Benthic macroinvertebrates should innately comprise the majority of animal DNA in our benthic samples and thus be detected consistently among respective sample replicates. Therefore, the OTUs of meiofauna that we captured were likely just a fraction of the group’s true diversity present across the ecosystems80,81. Any work aiming to extensively detect all the faunal components would require a more complex sampling strategy, e.g., combining kick nets, plankton nets, surface sediment and Malaise traps30,33,80,81. Previous validation of the BF3/BR2 primers even for terrestrial arthropods45 speaks in favor of our model reliability, but the detection of other taxa such as nematodes would benefit from specifically optimized primers81. Even then, gaps in reference databases may hinder their taxonomic assignment80. Indeed, we have identified only three OTUs of nematodes, only to order level, and it was not sufficient to classify them in our grouping system. Our models of detection probability are only partially resistant against these biases, so the estimated 17% higher consistency for aquatic macroinvertebrate OTUs over meiofauna should be treated with caution.

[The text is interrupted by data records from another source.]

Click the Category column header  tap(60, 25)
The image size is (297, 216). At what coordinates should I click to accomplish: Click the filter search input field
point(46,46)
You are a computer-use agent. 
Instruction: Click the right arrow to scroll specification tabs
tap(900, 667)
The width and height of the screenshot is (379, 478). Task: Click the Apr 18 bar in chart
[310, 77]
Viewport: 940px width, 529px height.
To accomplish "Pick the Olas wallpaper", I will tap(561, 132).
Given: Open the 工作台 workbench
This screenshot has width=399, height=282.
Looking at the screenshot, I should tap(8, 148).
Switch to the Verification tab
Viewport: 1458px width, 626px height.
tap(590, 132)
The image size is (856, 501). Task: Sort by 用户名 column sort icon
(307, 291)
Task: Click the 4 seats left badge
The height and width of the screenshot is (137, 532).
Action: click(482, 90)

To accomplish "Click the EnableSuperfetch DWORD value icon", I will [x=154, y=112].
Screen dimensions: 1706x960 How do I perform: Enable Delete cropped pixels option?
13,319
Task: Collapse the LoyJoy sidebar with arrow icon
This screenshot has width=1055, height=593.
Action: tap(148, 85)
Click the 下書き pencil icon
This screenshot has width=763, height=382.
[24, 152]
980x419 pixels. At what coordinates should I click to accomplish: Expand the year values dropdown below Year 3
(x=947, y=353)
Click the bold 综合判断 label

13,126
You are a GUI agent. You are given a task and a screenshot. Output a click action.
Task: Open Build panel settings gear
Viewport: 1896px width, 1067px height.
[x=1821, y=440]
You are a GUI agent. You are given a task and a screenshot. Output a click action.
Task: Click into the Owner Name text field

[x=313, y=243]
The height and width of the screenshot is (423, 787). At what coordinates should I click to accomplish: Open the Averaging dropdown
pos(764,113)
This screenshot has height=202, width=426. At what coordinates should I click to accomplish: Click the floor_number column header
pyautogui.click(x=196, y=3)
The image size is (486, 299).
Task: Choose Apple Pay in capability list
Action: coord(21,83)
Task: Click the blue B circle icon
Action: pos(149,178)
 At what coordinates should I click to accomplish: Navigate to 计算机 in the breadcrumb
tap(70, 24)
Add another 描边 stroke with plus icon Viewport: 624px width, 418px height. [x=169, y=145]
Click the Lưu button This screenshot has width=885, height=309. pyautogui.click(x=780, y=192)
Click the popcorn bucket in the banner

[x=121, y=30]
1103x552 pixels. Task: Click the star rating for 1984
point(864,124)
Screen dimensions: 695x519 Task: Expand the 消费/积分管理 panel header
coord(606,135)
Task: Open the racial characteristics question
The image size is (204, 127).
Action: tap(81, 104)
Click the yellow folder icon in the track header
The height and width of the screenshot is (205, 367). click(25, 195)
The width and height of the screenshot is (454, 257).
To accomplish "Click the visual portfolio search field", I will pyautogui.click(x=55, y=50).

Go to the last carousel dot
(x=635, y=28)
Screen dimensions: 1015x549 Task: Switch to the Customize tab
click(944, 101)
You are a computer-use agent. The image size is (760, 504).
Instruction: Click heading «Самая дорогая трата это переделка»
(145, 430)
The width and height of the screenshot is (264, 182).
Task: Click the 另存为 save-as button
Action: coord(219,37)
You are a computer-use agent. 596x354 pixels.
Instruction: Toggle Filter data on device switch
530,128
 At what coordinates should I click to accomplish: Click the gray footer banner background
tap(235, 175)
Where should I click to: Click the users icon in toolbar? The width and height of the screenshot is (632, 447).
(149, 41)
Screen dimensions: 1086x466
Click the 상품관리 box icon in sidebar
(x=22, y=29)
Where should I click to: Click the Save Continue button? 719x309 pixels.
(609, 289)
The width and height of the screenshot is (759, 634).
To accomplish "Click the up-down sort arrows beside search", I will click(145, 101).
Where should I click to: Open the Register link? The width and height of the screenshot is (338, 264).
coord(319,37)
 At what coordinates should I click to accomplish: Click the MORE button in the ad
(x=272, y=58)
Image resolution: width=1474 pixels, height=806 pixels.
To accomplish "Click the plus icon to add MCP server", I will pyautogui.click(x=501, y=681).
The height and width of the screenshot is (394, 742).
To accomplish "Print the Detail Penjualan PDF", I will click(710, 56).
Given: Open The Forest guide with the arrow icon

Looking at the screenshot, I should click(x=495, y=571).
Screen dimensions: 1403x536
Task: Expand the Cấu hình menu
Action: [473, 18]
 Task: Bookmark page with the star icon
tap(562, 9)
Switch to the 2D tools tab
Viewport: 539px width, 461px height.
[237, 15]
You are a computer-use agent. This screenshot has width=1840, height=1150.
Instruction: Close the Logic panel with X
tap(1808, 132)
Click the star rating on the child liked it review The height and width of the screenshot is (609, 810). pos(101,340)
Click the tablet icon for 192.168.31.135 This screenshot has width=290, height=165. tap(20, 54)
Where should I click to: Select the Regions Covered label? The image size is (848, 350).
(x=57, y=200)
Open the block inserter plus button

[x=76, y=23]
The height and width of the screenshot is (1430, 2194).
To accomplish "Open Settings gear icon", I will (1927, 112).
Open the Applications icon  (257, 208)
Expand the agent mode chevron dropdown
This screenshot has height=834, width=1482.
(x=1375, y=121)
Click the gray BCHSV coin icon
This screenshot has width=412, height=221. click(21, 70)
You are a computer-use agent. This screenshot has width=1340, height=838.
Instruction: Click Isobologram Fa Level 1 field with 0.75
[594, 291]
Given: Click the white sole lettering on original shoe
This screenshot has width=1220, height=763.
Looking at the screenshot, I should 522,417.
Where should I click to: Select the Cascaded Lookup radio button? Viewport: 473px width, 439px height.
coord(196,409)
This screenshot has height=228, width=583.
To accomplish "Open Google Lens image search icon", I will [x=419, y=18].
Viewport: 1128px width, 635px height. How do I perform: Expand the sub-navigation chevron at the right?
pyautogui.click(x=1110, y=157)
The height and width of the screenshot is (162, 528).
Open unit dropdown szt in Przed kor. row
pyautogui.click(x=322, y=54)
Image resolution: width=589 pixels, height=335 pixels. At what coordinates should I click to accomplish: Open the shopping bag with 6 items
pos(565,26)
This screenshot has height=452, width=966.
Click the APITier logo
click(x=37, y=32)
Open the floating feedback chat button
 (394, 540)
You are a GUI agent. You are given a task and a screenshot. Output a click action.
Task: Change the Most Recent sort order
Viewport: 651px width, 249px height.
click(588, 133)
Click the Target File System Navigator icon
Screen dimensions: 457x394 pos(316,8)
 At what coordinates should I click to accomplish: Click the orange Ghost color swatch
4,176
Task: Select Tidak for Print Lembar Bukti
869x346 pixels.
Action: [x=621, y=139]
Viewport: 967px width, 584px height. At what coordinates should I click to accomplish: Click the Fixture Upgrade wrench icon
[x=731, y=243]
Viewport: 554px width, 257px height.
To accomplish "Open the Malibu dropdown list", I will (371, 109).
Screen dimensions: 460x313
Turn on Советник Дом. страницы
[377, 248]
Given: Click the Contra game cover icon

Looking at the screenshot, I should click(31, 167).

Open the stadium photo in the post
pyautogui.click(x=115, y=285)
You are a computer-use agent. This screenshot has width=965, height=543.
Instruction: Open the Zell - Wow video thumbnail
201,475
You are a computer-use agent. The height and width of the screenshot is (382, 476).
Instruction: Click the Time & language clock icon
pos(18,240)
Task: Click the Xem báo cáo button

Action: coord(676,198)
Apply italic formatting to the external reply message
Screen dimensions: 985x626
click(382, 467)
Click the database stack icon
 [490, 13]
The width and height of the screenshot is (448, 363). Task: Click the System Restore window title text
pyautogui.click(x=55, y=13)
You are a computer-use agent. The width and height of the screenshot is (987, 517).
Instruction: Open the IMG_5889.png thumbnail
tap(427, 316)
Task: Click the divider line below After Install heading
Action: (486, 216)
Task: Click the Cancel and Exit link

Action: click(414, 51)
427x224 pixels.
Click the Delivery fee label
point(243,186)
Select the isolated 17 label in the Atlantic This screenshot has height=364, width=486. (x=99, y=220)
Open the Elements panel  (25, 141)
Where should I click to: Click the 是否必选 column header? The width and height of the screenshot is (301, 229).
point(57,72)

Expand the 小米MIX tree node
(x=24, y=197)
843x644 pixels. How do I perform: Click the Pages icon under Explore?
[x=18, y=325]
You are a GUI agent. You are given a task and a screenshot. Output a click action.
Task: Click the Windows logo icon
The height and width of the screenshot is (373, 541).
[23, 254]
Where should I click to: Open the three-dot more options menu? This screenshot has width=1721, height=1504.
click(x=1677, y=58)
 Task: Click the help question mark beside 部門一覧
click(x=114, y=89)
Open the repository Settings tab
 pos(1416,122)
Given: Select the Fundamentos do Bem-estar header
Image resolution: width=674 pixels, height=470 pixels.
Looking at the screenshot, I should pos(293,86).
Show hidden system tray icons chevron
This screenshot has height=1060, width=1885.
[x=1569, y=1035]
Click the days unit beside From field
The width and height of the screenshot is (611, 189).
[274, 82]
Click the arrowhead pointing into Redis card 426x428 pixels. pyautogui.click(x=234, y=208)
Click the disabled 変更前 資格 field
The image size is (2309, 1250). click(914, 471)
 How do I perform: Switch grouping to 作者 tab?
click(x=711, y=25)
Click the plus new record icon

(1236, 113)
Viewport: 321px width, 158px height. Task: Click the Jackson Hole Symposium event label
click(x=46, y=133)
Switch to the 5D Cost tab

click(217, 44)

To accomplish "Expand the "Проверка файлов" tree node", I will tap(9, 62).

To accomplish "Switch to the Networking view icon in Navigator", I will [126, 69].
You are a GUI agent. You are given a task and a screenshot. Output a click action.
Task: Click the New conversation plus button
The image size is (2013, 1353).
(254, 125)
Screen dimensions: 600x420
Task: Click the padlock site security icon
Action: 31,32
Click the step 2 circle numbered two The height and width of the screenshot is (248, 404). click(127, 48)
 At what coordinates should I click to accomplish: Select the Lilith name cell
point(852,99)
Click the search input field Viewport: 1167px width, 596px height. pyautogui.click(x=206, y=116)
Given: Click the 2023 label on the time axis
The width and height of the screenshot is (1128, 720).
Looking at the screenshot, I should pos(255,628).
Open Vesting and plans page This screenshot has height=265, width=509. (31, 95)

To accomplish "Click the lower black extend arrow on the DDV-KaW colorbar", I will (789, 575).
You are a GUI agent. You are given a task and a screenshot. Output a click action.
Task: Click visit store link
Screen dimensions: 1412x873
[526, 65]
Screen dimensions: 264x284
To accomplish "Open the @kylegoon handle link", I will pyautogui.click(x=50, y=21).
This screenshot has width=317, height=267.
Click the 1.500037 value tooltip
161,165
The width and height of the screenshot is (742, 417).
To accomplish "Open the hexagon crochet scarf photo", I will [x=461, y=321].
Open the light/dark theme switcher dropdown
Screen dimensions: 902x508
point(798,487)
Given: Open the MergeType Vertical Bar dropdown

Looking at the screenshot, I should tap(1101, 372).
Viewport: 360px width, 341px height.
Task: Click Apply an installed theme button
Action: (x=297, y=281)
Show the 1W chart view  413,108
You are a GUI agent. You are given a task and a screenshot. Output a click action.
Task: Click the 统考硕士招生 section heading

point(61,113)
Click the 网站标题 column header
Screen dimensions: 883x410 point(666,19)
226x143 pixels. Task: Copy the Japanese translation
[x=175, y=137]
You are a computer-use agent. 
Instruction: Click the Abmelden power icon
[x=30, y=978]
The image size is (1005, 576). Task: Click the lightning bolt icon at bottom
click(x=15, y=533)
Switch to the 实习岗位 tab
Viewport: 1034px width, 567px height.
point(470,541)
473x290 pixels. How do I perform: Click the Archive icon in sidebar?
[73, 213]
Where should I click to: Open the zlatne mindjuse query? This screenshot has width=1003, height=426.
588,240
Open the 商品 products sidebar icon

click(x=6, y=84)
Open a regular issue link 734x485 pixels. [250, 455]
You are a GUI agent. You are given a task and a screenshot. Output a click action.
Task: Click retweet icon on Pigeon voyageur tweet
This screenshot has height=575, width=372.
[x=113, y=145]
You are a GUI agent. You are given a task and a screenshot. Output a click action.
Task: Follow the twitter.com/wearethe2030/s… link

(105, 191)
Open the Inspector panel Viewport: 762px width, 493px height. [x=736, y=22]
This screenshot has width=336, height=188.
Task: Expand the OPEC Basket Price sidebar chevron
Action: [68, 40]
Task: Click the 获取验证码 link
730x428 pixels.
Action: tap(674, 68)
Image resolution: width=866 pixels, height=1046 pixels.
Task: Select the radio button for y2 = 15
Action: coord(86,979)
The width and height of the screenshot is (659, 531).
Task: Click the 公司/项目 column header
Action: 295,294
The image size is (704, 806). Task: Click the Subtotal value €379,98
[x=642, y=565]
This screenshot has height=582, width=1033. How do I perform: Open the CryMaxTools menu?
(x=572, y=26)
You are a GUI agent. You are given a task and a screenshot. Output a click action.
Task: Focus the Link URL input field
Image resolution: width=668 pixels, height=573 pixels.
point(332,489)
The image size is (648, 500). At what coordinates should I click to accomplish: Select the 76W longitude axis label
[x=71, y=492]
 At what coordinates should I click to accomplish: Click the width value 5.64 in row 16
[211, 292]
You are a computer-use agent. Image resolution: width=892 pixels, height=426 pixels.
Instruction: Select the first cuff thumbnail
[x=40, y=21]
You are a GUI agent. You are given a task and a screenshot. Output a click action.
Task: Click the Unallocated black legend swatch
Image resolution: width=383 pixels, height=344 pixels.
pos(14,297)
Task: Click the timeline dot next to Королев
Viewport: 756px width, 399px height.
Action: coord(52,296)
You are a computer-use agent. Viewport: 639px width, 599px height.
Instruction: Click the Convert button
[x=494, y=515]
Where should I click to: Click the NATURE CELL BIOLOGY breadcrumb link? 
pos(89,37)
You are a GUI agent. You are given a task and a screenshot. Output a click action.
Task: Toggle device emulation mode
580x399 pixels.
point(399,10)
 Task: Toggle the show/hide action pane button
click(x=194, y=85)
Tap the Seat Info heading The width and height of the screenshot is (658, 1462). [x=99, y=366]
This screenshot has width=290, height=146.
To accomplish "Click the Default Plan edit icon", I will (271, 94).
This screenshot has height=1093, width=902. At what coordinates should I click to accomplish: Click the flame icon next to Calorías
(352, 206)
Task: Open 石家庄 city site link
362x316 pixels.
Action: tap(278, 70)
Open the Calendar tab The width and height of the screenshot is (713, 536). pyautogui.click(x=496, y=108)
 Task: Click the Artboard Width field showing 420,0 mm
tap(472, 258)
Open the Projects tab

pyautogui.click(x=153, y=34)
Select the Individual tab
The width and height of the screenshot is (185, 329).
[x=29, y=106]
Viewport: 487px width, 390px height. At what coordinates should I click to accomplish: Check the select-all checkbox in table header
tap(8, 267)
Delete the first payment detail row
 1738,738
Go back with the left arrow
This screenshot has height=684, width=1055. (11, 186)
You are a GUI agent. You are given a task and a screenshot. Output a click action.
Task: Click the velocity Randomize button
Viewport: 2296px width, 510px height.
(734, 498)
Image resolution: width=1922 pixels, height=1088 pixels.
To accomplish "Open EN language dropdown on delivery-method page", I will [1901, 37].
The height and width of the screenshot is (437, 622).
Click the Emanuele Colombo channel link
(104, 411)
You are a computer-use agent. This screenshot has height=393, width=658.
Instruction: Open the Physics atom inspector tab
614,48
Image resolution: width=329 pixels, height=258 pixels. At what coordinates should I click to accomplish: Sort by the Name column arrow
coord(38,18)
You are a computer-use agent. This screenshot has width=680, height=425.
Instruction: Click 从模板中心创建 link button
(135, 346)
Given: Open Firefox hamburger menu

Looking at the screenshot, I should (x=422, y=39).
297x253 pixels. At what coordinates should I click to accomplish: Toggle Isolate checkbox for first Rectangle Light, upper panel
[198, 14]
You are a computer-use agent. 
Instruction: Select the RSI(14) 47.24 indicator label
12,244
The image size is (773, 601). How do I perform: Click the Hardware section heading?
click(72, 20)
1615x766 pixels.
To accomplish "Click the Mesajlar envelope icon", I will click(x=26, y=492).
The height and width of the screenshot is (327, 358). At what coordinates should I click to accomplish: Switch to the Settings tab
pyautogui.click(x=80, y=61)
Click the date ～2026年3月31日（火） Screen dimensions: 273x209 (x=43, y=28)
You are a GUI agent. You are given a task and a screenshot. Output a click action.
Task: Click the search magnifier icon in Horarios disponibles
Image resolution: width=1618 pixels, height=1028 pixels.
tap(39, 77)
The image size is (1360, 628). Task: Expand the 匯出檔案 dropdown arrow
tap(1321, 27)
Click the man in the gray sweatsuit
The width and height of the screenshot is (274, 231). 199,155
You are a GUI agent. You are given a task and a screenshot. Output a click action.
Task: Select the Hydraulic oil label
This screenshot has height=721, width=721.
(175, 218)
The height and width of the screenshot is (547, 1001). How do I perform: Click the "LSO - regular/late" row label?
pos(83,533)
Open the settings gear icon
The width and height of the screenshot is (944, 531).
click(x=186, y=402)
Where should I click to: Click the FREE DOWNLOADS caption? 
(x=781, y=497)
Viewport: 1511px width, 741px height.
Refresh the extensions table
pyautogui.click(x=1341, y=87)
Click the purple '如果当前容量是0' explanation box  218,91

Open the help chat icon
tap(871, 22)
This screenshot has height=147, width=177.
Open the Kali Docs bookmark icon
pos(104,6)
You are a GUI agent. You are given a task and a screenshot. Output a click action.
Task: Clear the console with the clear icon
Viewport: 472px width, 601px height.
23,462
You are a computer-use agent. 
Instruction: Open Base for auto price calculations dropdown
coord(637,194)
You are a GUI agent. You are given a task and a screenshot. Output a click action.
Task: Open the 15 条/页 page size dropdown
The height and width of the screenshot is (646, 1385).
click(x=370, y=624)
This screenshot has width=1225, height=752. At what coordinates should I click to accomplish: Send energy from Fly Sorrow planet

Terrestrial arthropods, on the contrary, were observed in remarkably high numbers in our kick nets (specimens trapped in water, fragments in substrate). Their relatively high detection probabilities were thus in line with expectations, considering the obtained low OTU richness (Fig. 3). Still, if we detected a terrestrial OTU in a lake, on average it appeared less consistently across that lake’s replicates than did aquatic OTUs (by the abovementioned 6%). These results add to the prior knowledge about the role of body size and sclerotization in nondestructive DNA metabarcoding of benthic macroinvertebrates18,28,68, and will be further elaborated by comparison with several other DNA sources sampled in parallel.

Conclusion

Fixative DNA metabarcoding was proven to be a feasible method for community analysis of benthic samples from alpine lakes without the need for laborious and destructive sample processing. The fit between the dissimilarity in the composition of fauna and the in-lake concentrations of DOC, orgN, and TP suggested that catchment characteristics predetermined the composition of aquatic biota. In addition, the analysis served as a preliminary voucher-preserving screening of genetic lineages captured in precious samples from remote sites, and it was able to locate specimens relevant for targeted filling of gaps in barcode reference libraries. We have also confirmed and extended the previous findings that metabarcoding results are consistent throughout the first weeks of storage and that subsampling of the original storage ethanol is slightly more beneficial after 1–2 weeks rather than after a day or a month of fixation, if compatible with the requirements of particular studies. Furthermore, considerate retaining of the original fixative can be preferred over its wasteful replacement, provided that excess water is removed from the benthic samples before fixation. Likewise, future applications may profit from limiting the initial amount of concentrated fixative to increase the DNA concentration. Subsequent proper storage conditions or even adding more fixative upon the subsampling step should ensure the preservation of DNA. Moreover, our results emphasize that subtle trends are easily overlooked when simply modeling gross whole-sample metrics. Where appropriate, ordination analyses with proper permutational design can be supplemented by models of species-level responses in order to utilize the robustness of ecological datasets more efficiently.